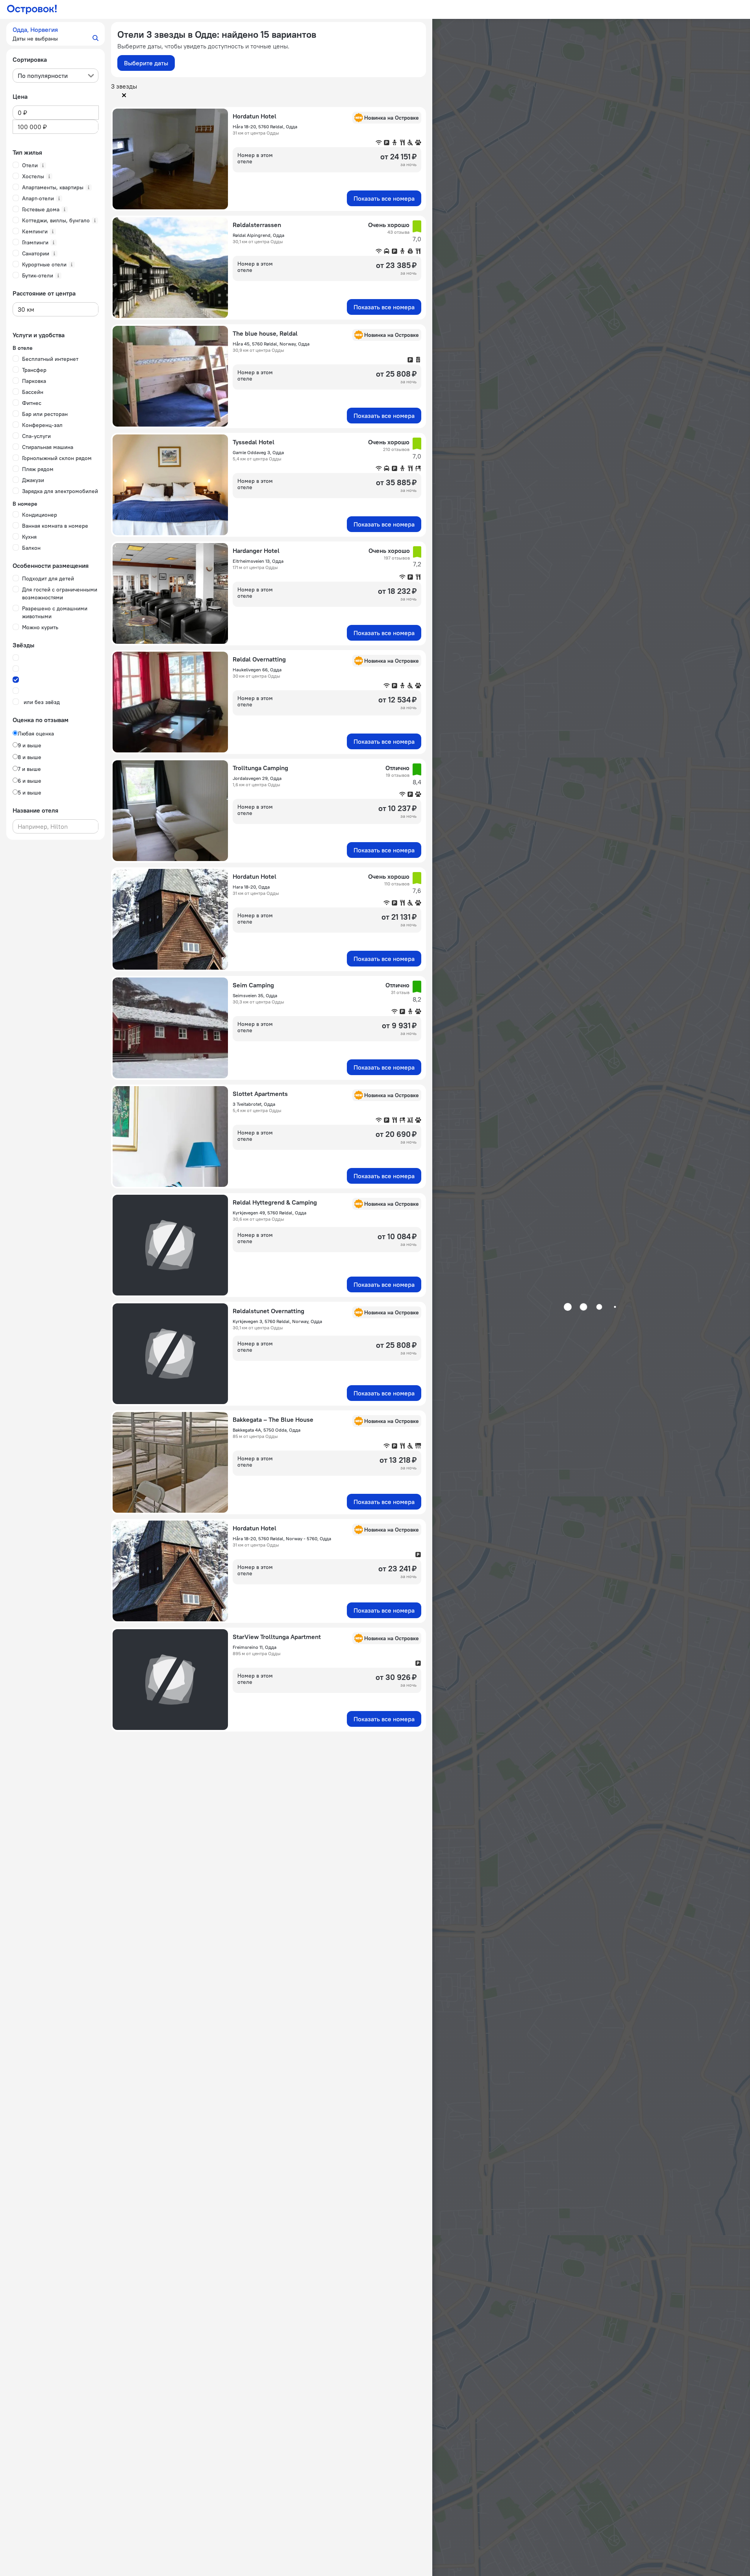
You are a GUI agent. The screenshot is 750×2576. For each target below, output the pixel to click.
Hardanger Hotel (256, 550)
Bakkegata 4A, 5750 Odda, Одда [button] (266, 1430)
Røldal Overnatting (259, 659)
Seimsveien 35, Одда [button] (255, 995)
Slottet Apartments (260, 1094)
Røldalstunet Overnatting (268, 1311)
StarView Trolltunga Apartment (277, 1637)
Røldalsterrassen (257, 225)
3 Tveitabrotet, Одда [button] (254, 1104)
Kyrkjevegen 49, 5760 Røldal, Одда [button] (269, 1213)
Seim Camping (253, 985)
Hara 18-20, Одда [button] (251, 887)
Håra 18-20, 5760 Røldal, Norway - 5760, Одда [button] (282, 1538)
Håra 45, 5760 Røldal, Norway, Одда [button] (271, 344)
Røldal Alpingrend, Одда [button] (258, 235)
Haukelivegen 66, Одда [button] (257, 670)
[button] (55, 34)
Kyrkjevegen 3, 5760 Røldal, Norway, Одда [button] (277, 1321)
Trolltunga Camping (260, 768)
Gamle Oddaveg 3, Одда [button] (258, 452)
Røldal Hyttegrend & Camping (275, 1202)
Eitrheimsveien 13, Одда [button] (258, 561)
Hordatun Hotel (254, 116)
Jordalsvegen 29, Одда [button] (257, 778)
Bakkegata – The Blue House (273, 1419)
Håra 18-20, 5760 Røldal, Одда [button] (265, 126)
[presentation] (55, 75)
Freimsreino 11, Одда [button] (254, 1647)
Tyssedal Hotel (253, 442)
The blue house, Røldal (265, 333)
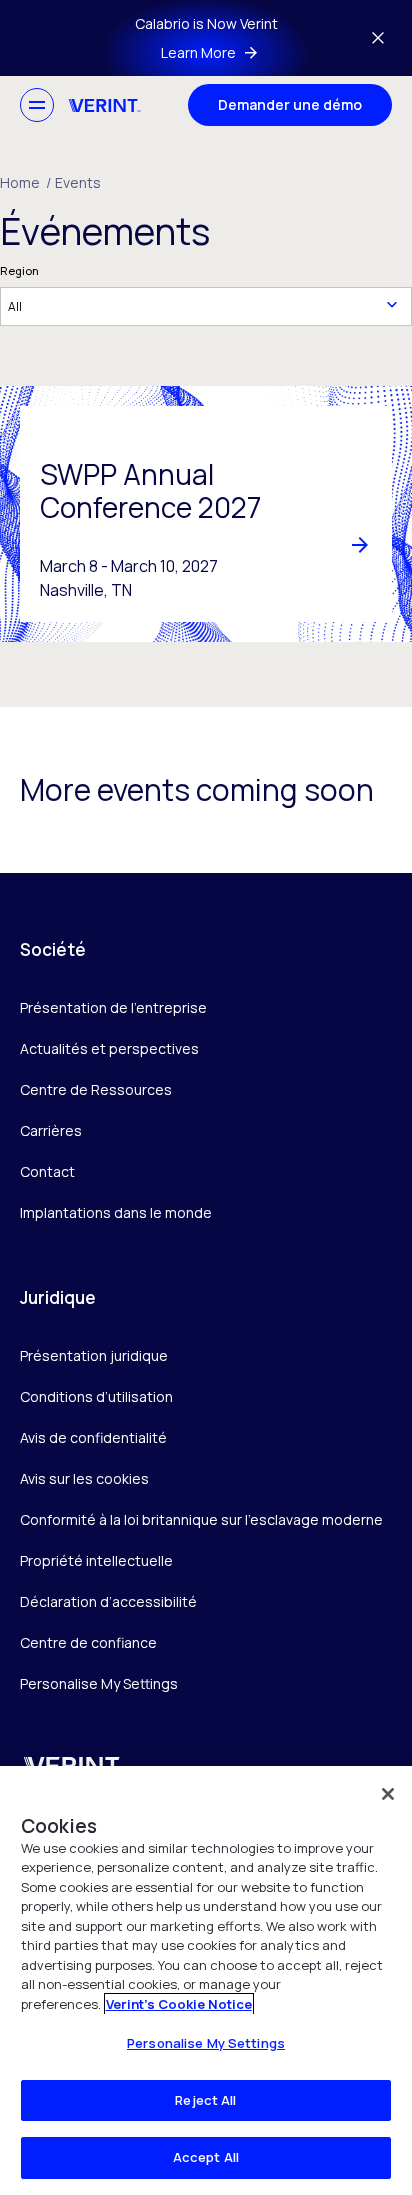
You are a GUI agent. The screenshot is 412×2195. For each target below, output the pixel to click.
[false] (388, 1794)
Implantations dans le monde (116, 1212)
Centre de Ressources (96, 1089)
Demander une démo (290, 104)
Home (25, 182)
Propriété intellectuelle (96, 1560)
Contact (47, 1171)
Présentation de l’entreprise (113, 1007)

▸ What to work on:
Starting with the opening line of the listing, write out each line exactly until the line that contains "Eitrheimsveien 13, Одда [button] (258, 561)" has been included; skip the pictures.

▸ Response to the exercise:
You are a GUI agent. The screenshot is 750×2576. For each target below, output the pixel to click.
Hardanger Hotel (256, 550)
Bakkegata 4A, 5750 Odda, Одда [button] (266, 1430)
Røldal Overnatting (259, 659)
Seimsveien 35, Одда [button] (255, 995)
Slottet Apartments (260, 1094)
Røldalstunet Overnatting (268, 1311)
StarView Trolltunga Apartment (277, 1637)
Røldalsterrassen (257, 225)
3 Tveitabrotet, Одда [button] (254, 1104)
Kyrkjevegen 49, 5760 Røldal, Одда [button] (269, 1213)
Seim Camping (253, 985)
Hara 18-20, Одда [button] (251, 887)
Håra 18-20, 5760 Røldal, Norway - 5760, Одда [button] (282, 1538)
Håra 45, 5760 Røldal, Norway, Одда [button] (271, 344)
Røldal Alpingrend, Одда [button] (258, 235)
Haukelivegen 66, Одда [button] (257, 670)
[button] (55, 34)
Kyrkjevegen 3, 5760 Røldal, Norway, Одда [button] (277, 1321)
Trolltunga Camping (260, 768)
Gamle Oddaveg 3, Одда [button] (258, 452)
Røldal Hyttegrend & Camping (275, 1202)
Eitrheimsveien 13, Одда [button] (258, 561)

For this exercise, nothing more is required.